• Task material
"""

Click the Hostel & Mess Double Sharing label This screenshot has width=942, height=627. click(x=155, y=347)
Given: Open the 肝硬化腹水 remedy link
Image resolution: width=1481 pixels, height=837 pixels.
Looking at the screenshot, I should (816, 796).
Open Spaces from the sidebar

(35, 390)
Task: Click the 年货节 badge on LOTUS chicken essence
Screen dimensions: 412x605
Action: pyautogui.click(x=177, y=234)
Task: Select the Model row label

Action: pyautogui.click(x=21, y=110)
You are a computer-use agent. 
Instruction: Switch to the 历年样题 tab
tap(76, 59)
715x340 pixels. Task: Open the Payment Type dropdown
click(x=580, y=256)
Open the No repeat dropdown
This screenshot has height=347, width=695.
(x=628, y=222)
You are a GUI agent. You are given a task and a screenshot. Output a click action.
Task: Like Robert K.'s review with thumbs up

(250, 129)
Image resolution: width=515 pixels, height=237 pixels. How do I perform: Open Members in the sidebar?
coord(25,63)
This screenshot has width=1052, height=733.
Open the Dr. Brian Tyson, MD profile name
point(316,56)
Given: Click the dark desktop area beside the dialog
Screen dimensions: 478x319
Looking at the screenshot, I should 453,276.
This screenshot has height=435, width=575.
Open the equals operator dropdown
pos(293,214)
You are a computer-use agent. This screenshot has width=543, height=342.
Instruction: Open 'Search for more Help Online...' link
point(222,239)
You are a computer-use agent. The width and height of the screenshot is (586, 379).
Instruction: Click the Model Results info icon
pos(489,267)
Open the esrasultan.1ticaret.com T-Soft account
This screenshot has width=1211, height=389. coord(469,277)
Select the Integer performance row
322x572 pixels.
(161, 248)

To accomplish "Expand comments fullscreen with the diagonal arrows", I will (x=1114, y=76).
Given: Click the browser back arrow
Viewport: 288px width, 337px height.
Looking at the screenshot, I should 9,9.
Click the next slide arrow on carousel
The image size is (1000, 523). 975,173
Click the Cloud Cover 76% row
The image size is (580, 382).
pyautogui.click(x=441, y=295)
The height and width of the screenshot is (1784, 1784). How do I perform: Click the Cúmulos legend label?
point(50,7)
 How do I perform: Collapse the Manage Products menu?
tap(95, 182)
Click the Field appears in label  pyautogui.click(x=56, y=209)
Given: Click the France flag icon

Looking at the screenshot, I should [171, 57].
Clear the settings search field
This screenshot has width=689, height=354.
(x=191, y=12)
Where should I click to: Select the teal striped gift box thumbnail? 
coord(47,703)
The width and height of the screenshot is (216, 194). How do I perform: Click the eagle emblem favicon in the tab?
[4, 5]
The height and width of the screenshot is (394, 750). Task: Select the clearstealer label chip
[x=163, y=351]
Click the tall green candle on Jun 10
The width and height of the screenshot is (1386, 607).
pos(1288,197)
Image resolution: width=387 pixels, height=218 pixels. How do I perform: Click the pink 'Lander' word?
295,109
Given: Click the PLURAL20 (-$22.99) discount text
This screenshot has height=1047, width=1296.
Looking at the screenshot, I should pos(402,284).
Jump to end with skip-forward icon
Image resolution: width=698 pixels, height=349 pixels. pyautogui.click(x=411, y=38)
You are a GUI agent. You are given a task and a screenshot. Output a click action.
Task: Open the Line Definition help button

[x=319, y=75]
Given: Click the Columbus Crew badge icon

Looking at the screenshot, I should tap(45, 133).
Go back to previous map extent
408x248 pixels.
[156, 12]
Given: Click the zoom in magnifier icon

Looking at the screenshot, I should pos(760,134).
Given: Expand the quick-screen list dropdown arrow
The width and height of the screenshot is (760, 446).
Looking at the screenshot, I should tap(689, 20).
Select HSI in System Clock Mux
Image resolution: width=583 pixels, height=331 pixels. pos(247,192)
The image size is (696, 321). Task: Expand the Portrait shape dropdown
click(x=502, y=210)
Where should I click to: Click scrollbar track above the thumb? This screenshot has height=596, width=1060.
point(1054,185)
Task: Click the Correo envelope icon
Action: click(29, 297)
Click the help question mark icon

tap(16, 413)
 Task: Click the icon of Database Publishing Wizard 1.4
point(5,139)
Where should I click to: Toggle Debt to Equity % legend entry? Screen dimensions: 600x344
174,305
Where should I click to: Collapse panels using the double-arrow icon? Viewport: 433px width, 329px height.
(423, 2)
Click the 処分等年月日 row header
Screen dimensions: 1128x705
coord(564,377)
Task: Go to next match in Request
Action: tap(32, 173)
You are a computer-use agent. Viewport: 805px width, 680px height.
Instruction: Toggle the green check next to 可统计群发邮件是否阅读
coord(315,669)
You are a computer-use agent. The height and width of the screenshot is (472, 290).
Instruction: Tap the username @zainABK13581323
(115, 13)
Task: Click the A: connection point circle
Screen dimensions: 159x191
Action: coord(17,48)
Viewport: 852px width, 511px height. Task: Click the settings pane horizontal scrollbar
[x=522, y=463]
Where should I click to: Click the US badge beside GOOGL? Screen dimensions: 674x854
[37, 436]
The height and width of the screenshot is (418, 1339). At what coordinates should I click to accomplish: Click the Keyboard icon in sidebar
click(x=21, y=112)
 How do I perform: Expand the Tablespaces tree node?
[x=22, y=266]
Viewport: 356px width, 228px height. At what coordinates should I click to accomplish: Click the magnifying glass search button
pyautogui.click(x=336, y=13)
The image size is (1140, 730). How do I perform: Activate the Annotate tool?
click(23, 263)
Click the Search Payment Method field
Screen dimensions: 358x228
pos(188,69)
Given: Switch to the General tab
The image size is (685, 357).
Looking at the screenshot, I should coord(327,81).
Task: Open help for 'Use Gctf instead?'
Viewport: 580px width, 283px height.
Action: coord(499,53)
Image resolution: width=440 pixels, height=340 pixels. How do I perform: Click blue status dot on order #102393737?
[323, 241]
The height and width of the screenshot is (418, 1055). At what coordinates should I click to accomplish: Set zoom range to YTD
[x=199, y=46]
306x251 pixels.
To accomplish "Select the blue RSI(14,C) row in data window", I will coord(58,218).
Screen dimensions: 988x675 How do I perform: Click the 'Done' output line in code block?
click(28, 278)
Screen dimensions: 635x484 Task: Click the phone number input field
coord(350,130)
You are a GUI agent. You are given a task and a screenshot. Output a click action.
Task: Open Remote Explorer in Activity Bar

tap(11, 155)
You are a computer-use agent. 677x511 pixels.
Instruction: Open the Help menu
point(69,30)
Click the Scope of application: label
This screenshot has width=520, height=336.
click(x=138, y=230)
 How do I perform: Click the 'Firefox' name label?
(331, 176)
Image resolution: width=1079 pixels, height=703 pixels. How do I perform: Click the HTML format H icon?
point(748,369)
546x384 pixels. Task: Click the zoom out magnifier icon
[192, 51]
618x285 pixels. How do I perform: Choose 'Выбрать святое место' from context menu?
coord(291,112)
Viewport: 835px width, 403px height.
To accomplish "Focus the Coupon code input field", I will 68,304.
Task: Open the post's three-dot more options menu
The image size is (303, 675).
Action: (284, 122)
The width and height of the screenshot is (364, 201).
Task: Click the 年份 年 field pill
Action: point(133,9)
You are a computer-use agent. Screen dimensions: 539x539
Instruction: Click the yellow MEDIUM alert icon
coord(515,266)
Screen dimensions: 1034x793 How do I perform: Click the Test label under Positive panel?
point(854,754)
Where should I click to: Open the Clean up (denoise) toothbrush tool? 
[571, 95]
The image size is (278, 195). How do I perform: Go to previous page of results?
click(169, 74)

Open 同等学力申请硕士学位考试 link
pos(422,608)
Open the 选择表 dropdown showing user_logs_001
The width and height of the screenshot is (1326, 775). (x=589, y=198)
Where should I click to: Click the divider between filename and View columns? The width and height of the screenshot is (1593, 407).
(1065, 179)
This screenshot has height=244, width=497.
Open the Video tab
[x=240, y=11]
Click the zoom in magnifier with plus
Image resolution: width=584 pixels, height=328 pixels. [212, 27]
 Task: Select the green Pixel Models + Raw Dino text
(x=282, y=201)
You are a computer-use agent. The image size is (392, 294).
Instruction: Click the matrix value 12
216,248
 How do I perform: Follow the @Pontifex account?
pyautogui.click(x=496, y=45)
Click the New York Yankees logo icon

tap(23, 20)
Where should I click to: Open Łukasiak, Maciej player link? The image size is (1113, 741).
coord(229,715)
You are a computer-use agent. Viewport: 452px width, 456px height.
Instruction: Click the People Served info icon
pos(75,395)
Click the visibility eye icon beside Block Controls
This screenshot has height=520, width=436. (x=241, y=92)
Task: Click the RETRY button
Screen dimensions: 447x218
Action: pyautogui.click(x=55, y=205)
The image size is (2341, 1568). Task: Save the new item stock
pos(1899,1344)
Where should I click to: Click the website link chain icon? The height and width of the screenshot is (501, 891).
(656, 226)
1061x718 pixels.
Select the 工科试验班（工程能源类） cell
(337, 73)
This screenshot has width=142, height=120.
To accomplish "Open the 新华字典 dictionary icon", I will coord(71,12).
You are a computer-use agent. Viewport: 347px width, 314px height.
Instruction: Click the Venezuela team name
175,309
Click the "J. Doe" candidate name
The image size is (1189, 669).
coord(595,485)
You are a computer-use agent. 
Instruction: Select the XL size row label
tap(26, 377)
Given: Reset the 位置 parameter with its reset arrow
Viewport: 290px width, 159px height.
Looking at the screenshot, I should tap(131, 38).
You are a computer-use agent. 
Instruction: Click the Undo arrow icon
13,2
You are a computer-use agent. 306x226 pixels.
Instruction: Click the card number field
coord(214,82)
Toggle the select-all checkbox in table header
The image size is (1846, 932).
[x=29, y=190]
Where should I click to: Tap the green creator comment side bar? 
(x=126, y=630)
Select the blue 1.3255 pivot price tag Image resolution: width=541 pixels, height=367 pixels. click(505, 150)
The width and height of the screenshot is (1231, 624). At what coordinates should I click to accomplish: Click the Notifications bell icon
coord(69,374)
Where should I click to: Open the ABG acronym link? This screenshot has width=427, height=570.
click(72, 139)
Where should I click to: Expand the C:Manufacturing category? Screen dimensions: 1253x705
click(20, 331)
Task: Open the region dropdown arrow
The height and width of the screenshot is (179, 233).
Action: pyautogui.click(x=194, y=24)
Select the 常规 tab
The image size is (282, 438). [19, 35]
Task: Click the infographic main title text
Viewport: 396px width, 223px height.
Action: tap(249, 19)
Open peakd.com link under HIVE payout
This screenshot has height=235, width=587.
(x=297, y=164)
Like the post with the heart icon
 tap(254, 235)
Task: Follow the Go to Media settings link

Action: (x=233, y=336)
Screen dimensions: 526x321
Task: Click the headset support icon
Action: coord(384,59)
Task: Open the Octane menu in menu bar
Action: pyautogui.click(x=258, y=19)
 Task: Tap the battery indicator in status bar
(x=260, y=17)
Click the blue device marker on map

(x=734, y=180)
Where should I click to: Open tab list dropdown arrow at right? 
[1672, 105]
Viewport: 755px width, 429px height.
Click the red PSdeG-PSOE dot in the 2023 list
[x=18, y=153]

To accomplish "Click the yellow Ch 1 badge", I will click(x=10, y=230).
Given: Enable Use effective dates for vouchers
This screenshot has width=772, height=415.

"""

• Your goal
Your answer should hold every line of the entries that contains the string "will".

• Result of this exercise
To accomplish "Expand comments fullscreen with the diagonal arrows", I will (x=1114, y=76).
To accomplish "Select the blue RSI(14,C) row in data window", I will coord(58,218).
To accomplish "Focus the Coupon code input field", I will 68,304.
To accomplish "Open the 新华字典 dictionary icon", I will coord(71,12).
To accomplish "Click the yellow Ch 1 badge", I will click(x=10, y=230).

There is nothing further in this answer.